引用先:株式会社MIRAI-LAB(ロボットに命を吹き込む ロボットティーチングとは?)
ティーチングはロボットのすぐ近くで行うため、操作を誤ると不意に動いてきたロボットに挟まれてしまう恐れがあり、大変危険な作業とも言えます。
そこで、ティーチング中の操作ミスによる事故を防ぐために取られている安全対策の1つが、ティーチングペンダントに設けられているデッドマンスイッチというボタンです。
引用先:株式会社デンソーウェーブ(ティーチングペンダントの持ち方とデッドマンスイッチ)
デッドマンスイッチはティーチングペンダントの後ろに設置されていて、このスイッチを押しながらでないとロボットが動かせないという仕組みになっています。
もちろん、ロボットが動いている最中にデッドマンスイッチを離すと、ロボットは即座に停止します。
しかも、このデッドマンスイッチは3ポジションスイッチという機構を採用していて、ボタンを押していないときはOFF・ボタンを半押しの状態でON・ボタンを強く押し込むとOFFというように、丁度良い力で押し続けないとONの状態を維持することができなくなっています。
人間は危険を感じて驚いた時に反射的に手を離すか、力が入って握り込んでしまうという行動を起こすことが分かっており、この人間の行動原理を利用したのが3ポジションスイッチです。
3ポジションスイッチはティーチングペンダント以外にも、単独で使える製品として販売もされていますので、既存の装置の手動運転時にも活用ができます。
引用先:IDEC株式会社(HE1G-L20MB-1N)
フェールセーフ導入で注意すべき点
フェールセーフ導入の際にはいくつか注意すべき点があります。
コストが掛かる場合がある
フェールセーフ機能の実装には、システムを設計する設計者の工数増や機器の購入など、導入コストが掛かってしまいます。
また、実装したフェールセーフ機能を維持していくには定期的なメンテナンスや部品交換が必要になりますので、運用コストも増えることがあります。

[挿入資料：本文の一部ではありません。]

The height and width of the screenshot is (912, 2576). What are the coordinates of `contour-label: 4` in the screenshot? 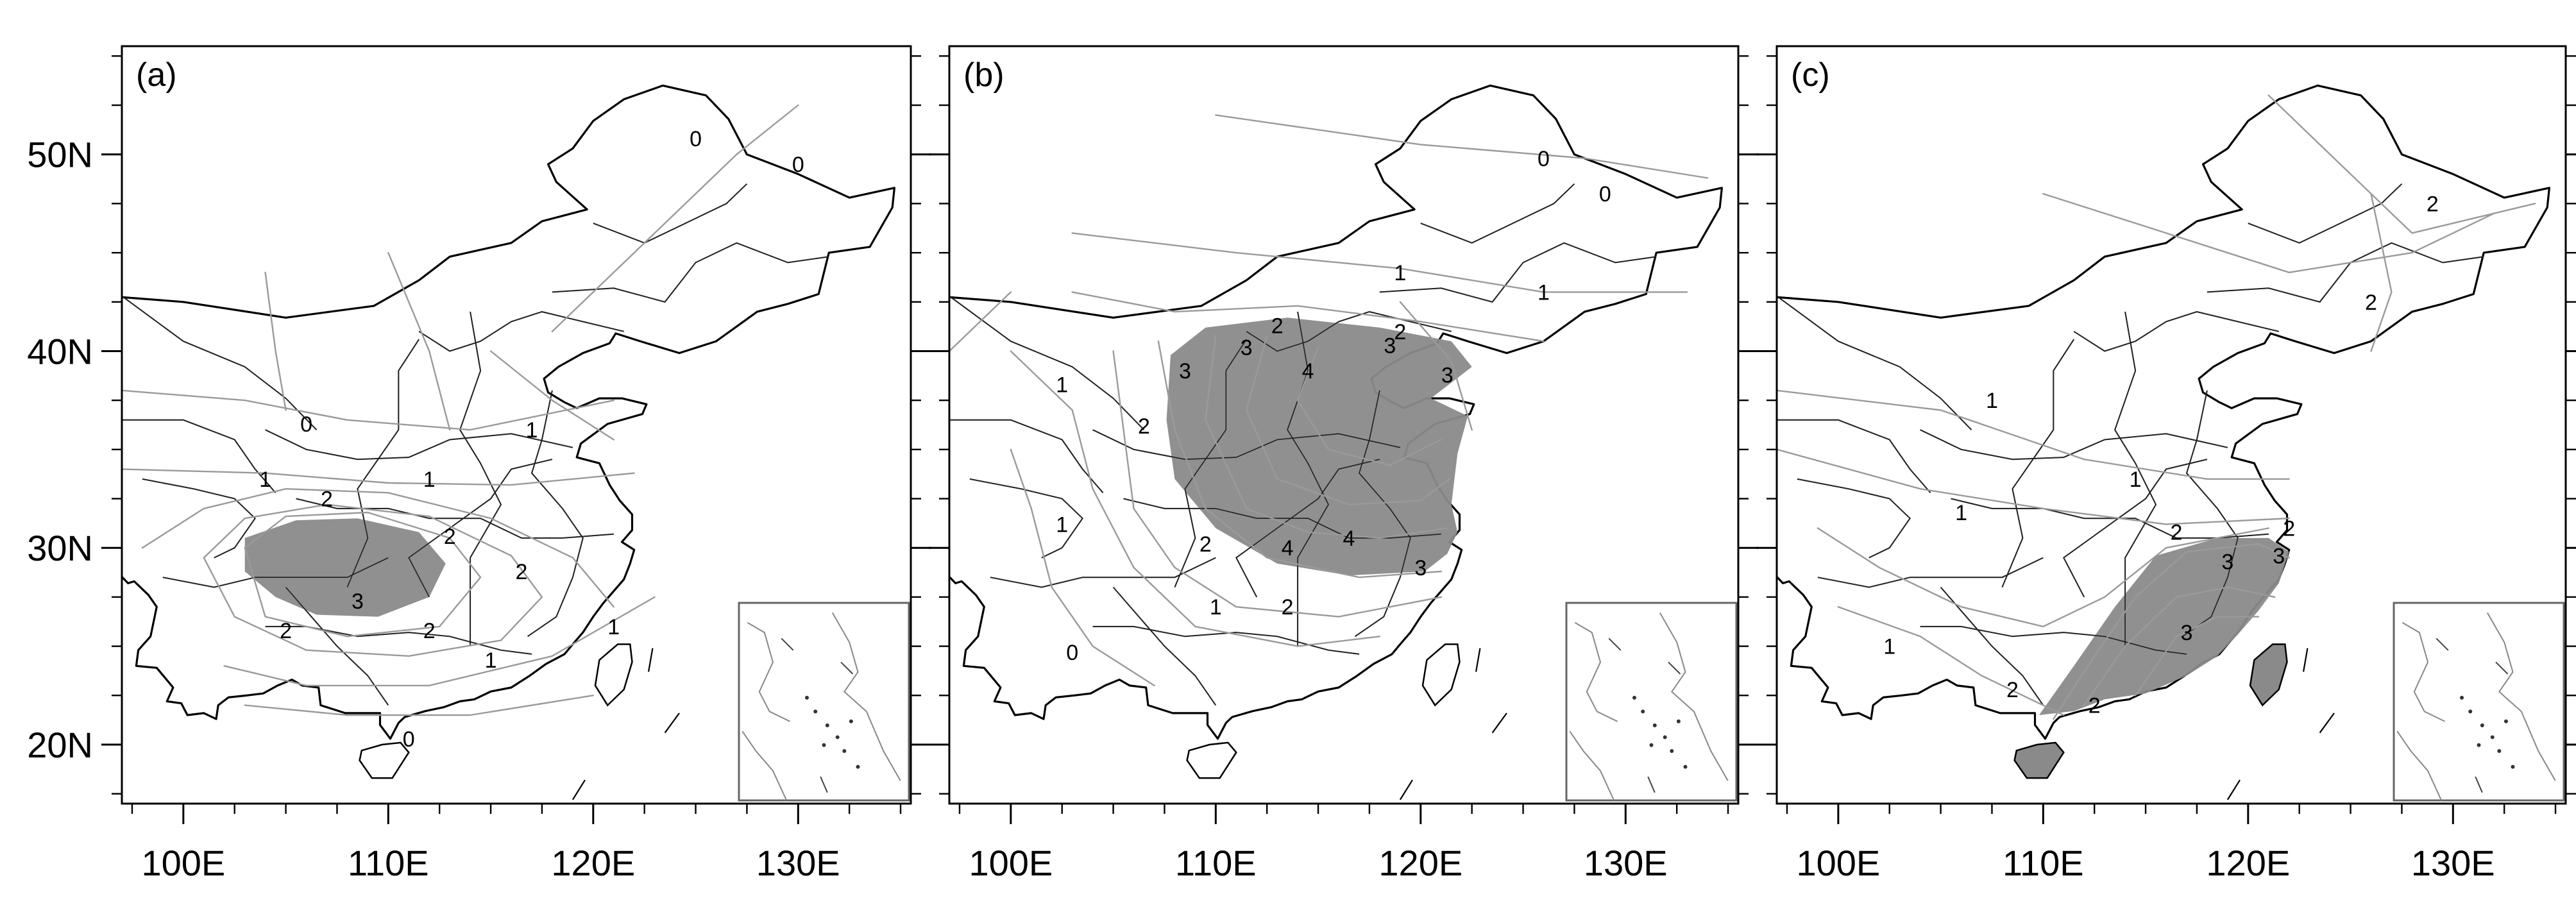 It's located at (1288, 548).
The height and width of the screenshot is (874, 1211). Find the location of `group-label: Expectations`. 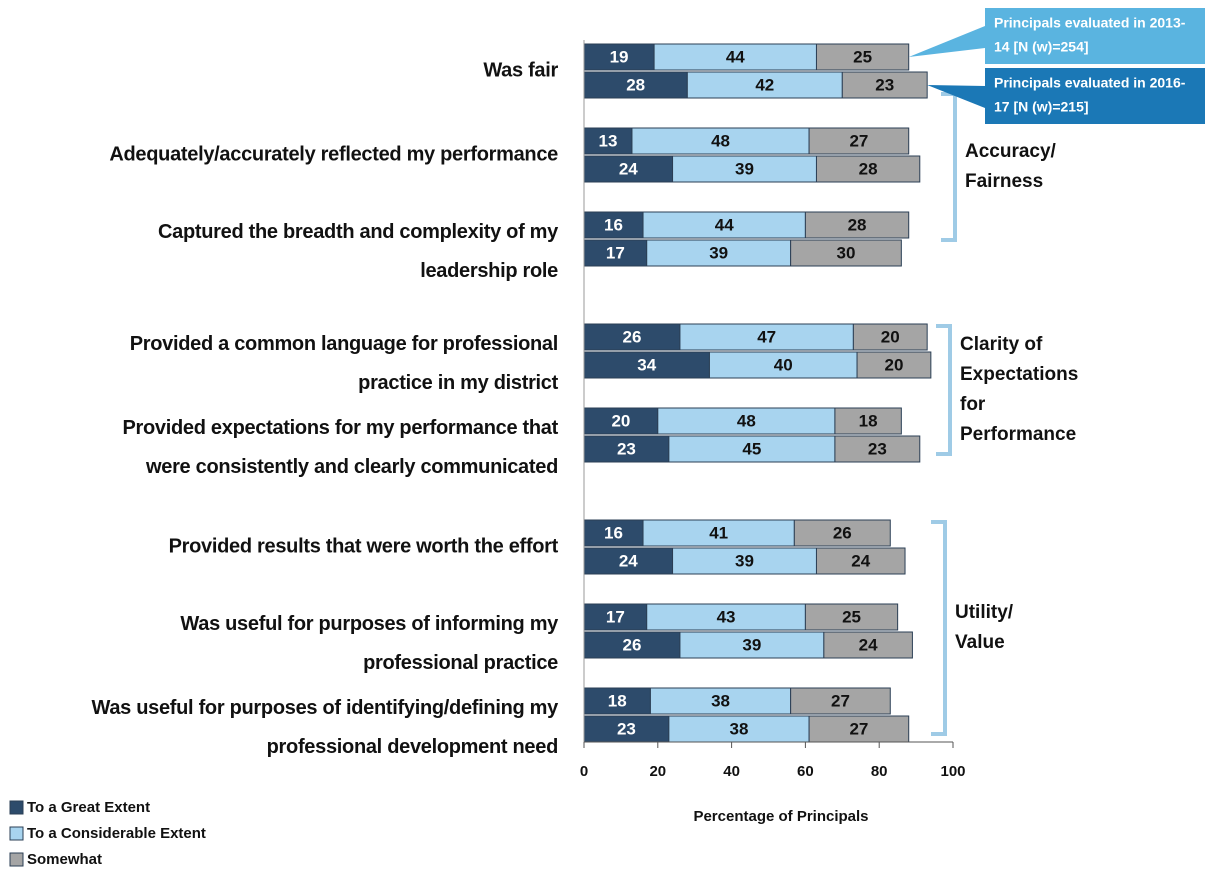

group-label: Expectations is located at coordinates (1019, 374).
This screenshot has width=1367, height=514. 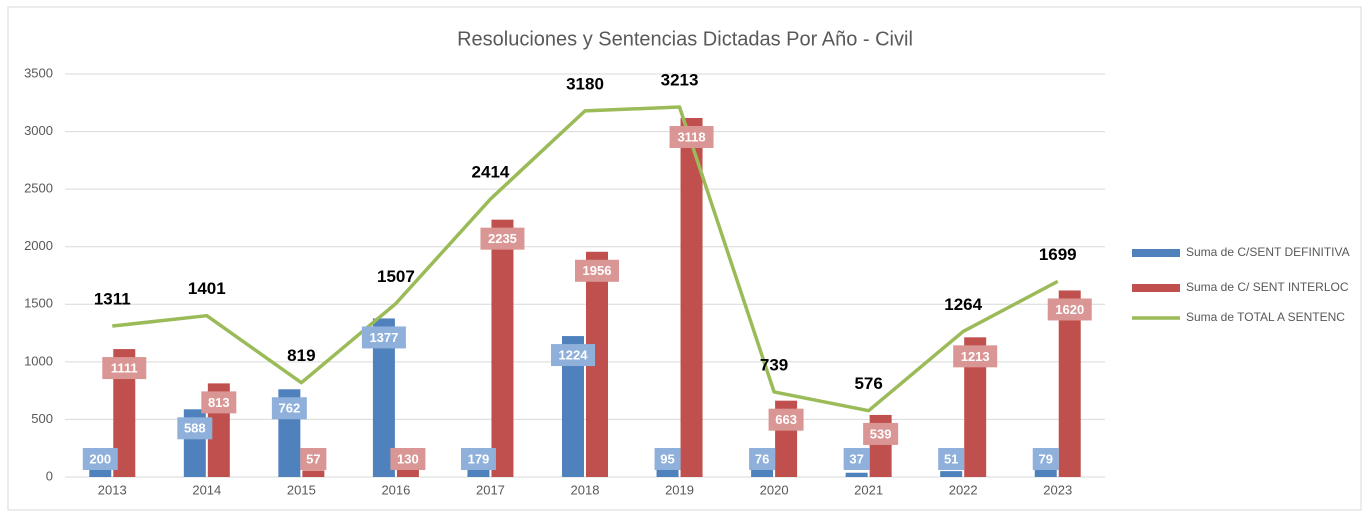 I want to click on x-tick-label: 2022, so click(x=964, y=490).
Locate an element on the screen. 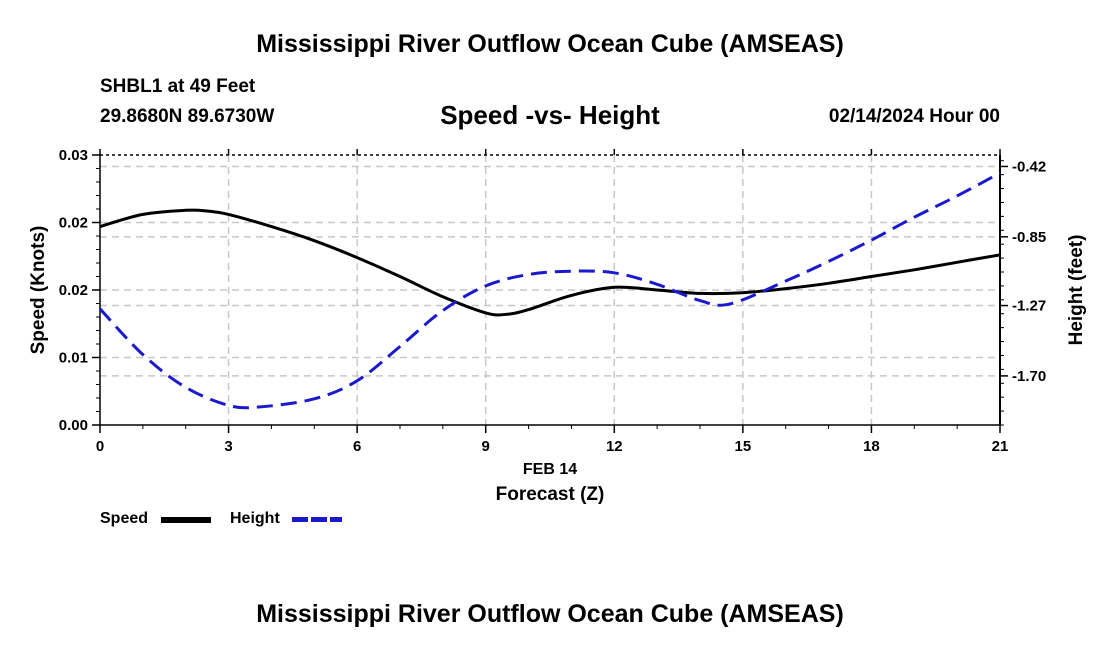 The image size is (1100, 650). y2-tick-label: -0.85 is located at coordinates (1029, 238).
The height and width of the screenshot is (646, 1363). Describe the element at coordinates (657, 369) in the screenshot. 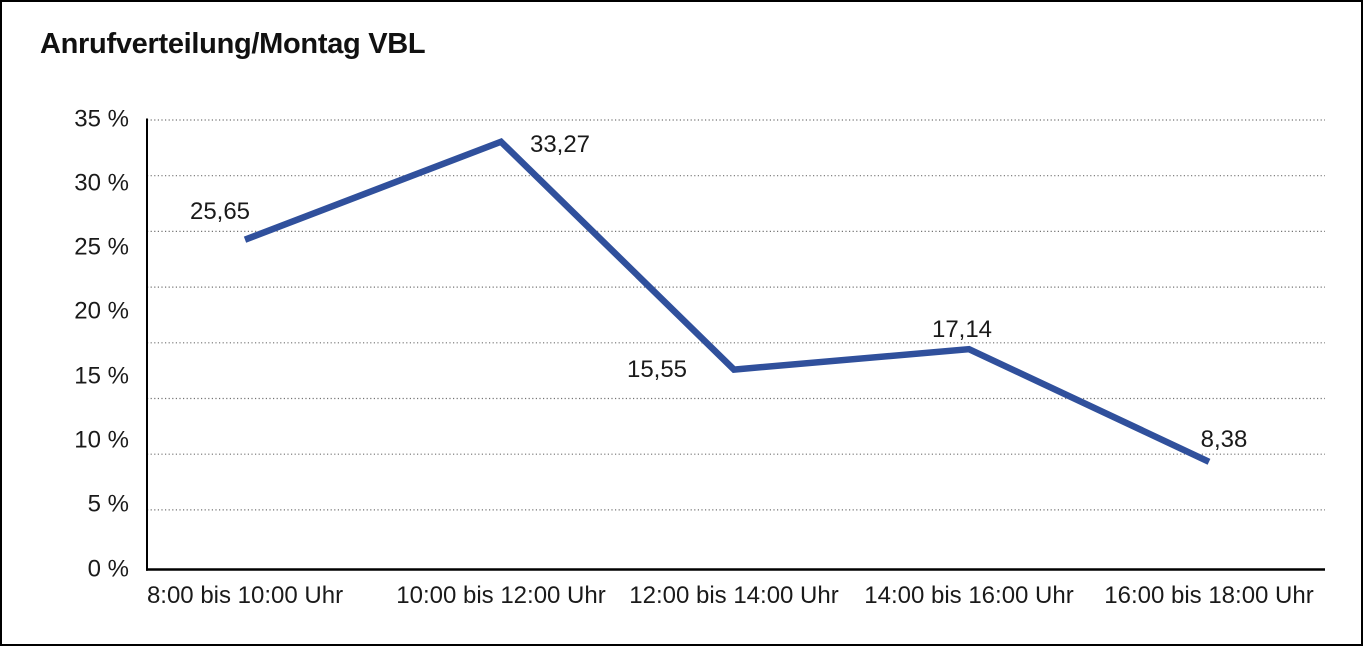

安全はお金に換えることができないため致し方ない部分ではありますが、追加コストは初期費用だけでなく、ランニングコストにも影響を及ぼす可能性があることについては注意が必要です。
パフォーマンスが下がる場合がある
フェールセーフは「安全性を確保するために必要ならば機械を停止させる」という考え方に基づいているため、フェールセーフ機能自体が誤動作を起こすと、不要な設備停止が増える可能性があります。
このような不要な設備停止が繰り返されると、累積的なダウンタイムが発生し、設備全体の稼働率やパフォーマンス低下を招く要因となります。
フェールセーフ機能の維持のためにも、日々の適切なメンテナンスが非常に重要です。
現場で機械を操作している人への理解も重要だよ
システムが複雑になることがある
人の安全を確保するために回路や機器を沢山追加すると、システム全体が複雑になってしまうことがあります。
システムが複雑になると日々のメンテナンスが大変になるほか、設備停止したときの原因究明にも時間を要したり、場合によっては復旧が出来ないという場合も考えられます。
安全性を重視することはもちろん大事ですが、その分システムが複雑になってしまう点にも注意が必要です。
出来るだけシンプルなシステム構成が良いですね
まとめ
以上、フェールセーフの考え方について解説してきました。
フェールセーフは産業機械の設計においては必須の考え方であり、有効的なシステムを構築することで、機械を使う人の安全確保に重要な役割を果たします。
さらに、運用方法や仕組みと併用することで、より一層の安全性と信頼性を実現することができます。
新たな機器を購入しなくても、回路構成などの工夫であまりコストを掛けずに安全なシステムを構築することもできますので、是非実践を検討してみてください。